岩波文庫版は、「1987年第3刷」とありますので、かれこれ17年前に買った本ということになります。当時、全巻そろえて読み始めたものの、それが単なる「ジャン・バルジャン物語」ではなかったことに驚き、ついには途中で挫折してしまったのでした。ユーゴーは、突然ジャン・バルジャンから目を離し、当時の激動する社会情勢について、とくとくと語り始めるのです。ユーゴー自身、上院議員も務めた政治家でしたから、書かずにおられるか!といった勢いで、何頁にもわたって「レ・ミゼラブル」が「歴史書」と化すのは致し方ないことなのでしょう。
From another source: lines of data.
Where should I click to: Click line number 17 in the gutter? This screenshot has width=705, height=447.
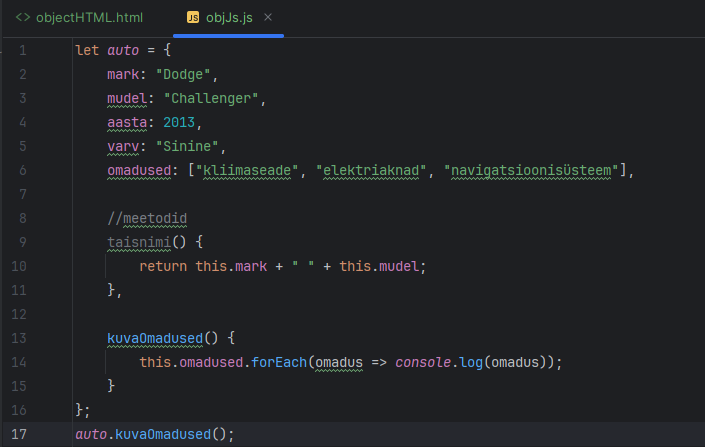click(x=22, y=434)
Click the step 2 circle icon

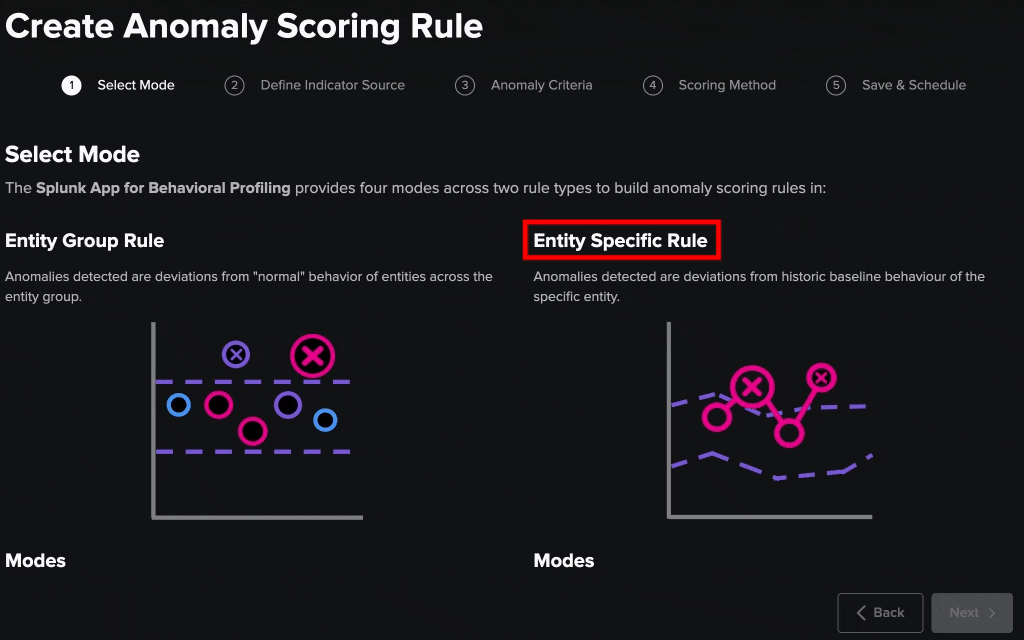(x=234, y=85)
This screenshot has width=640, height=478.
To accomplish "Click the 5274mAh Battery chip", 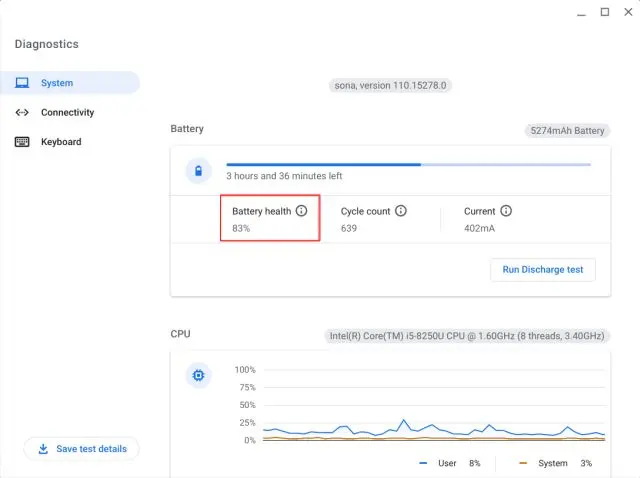I will [566, 130].
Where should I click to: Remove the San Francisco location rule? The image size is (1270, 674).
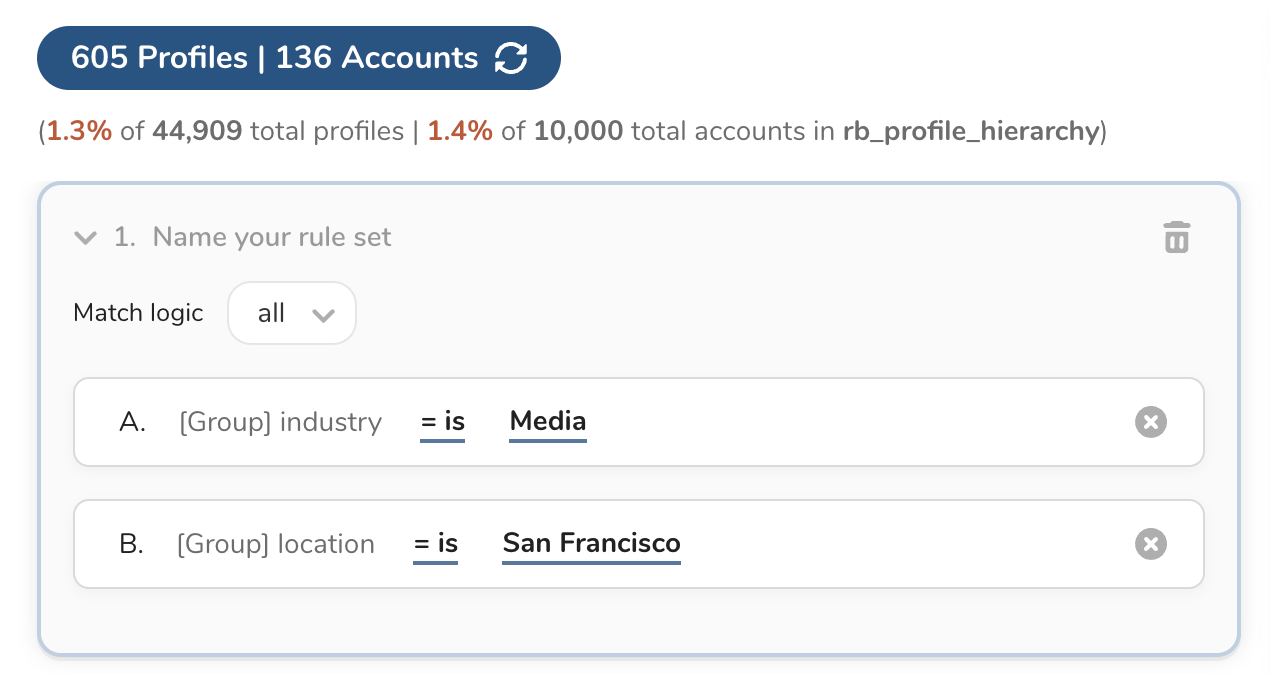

冒頭からして本家本元は子ども向けとはワケが違います。『ああ無情』は、一切れのパンを盗んで19年間も監獄にいたジャン・バルジャンが、ミリエル神父の家に泊めてもらい、銀の燭台を盗む場面から始まります。『ジャン・バルジャン物語』もほぼ同じです。ところが、本家本元では、ジャン・バルジャンが登場するのは、最初の頁をめくってから116頁目。それまでは、「あのミリエル司教がいかに信心深く、人望のあつい人間だったか」という話がえんえんと語られるのです。ジャン・バルジャンを改心させ、一生彼の心に生き続けたミリエル司教ですから、全体の分量を考えたらそのくらいの頁数は当たり前なのかもしれません。

この超大作を再び読み始めています(ねるぼん=寝るときに読む本として)。今度こそ完読するぞぉ〜!